India now hold an edge after managing a 142-run second innings lead, and Henderson admits it will be tough for the visiting batsmen. “I will give you my honest opinion. Watching it, it is exciting to see spin taking wickets. If you ask our batsmen, it is not a nice wicket. But if I was the Indian coach, I would probably do the same,” the former international cricketer said. Leg-spinner Imran Tahir was brought into the attack after Elgar and off-spinner Simon Harmer in both the innings and Henderson, who played seven Tests and four ODIs for the Proteas national team, was also surprised at the strategy. “That’s a good question actually. Imran Tahir has just come back into Test cricket. He is obviously seen as an attacking bowler by Hashim. Maybe use him in short spells and Dean Elgar has taken four wickets in the first innings. “But I agree, I would have loved to have seen him probably bowl a bit longer today but look, it has been a quick day for South Africa on the field. Tomorrow we have got another day. Maybe that happens,” Henderson said when asked about the surprising move.
Henderson agreed that the road ahead is tough for South Africa but warned the hosts against complacency. “I think we need wickets. They are 140-plus already, we need wickets early to try and create pressure. Anything above 200 I believe will be challenging but saying that, I have seen this team doing some special things,” he said. “With our batting line-up, I won’t get easy if I am India because there is a lot of time left in this game and we don’t know what can happen with this game. Anything can happen, the good thing is there is a lot of time left. But obviously, if they are going to go past 300, then it is going to be really difficult. The bigger the score, the longer you can carry catchers around. So it is going to be interesting,” he opined.
Talking about the key to spinners’ success on this track, Henderson said, “In the past, I haven’t seen one Indian spinner not being successful at home and a lot of spinners in the past have come here and they have found it difficult.
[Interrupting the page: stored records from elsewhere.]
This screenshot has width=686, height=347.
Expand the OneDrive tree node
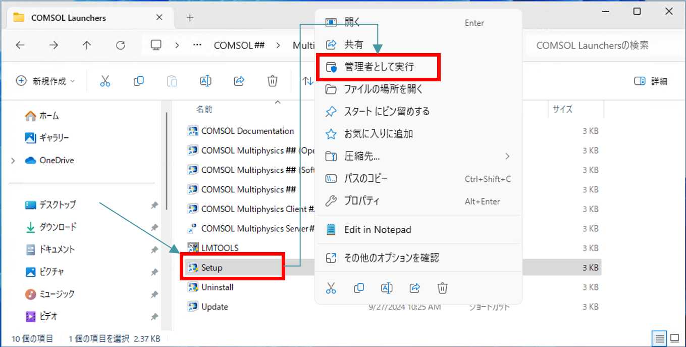13,161
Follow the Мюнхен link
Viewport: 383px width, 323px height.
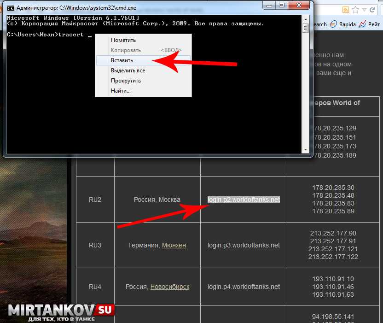(x=174, y=245)
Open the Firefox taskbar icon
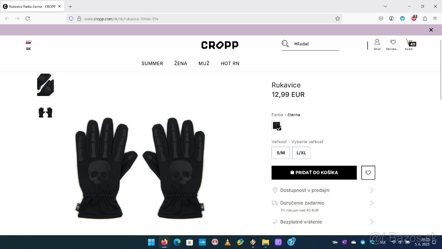442x249 pixels. (x=164, y=242)
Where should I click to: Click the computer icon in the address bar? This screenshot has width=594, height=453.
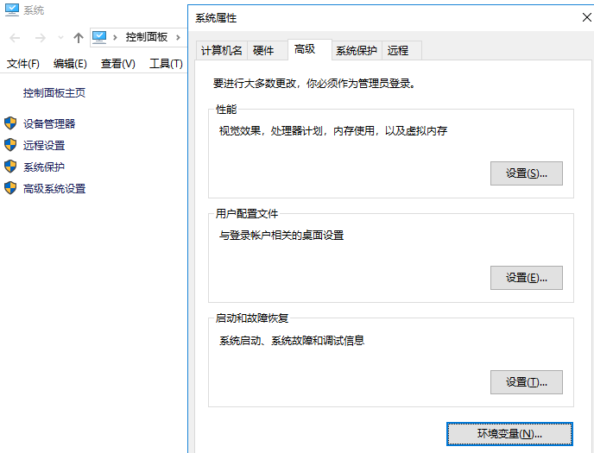click(x=100, y=37)
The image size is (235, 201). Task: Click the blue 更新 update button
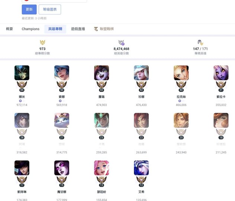[x=29, y=9]
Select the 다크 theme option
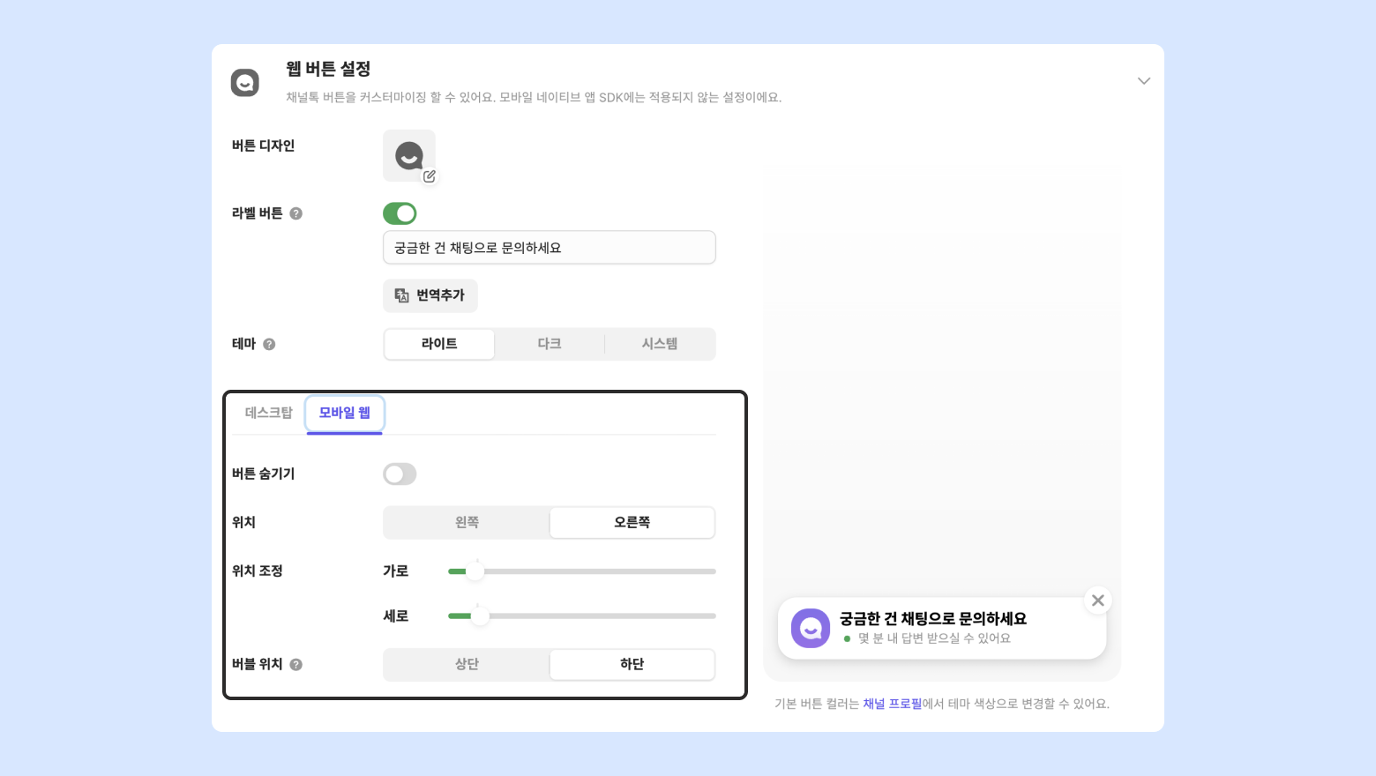1376x776 pixels. coord(550,344)
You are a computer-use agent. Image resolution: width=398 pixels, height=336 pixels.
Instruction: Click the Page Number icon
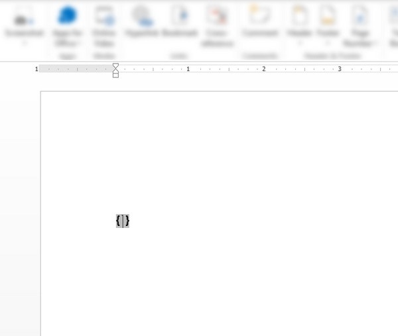pyautogui.click(x=360, y=16)
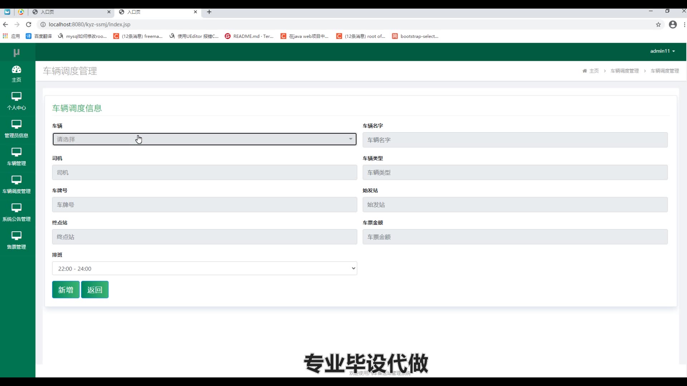Click the 主页 breadcrumb link
Screen dimensions: 687x386
pos(594,71)
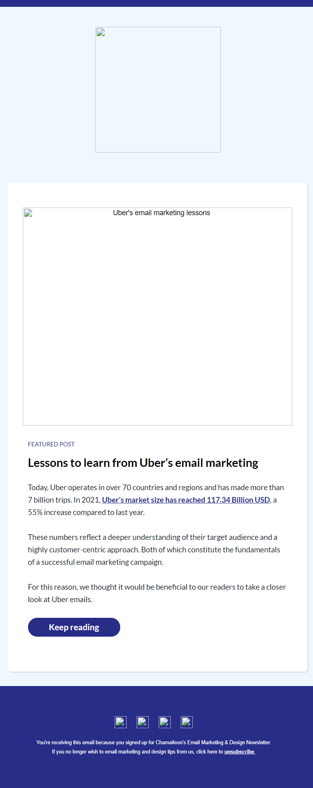This screenshot has width=313, height=788.
Task: Click the FEATURED POST label
Action: click(51, 444)
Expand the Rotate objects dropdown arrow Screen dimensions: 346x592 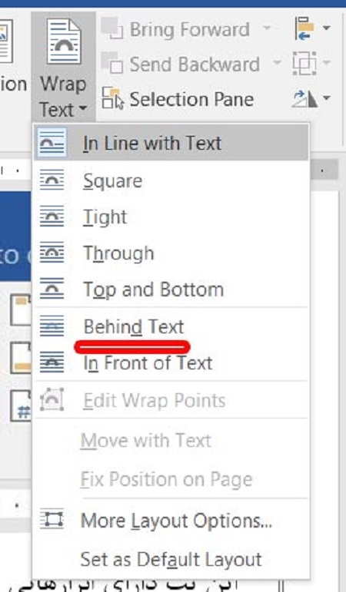326,98
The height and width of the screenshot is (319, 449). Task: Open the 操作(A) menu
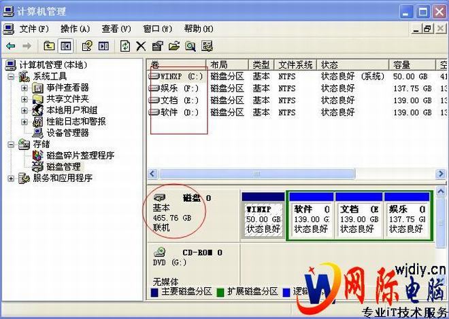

Not only the pace they bowl or maybe the tactics, plus also the pressure. It’s big pressure on a spinner when you see somebody else taking wickets and turning, now you feel I have got to go and do it and that creates pressure. “It’s back to basics really. We look at the revolutions on the ball, we look at the pressure, the field placing and try and keep a spinner calm and really enjoy his bowling and bowl a long spell. Look at a guy like (Ravindra) Jadeja. From the side, when you watch you think every ball spun past the bat but it didn’t.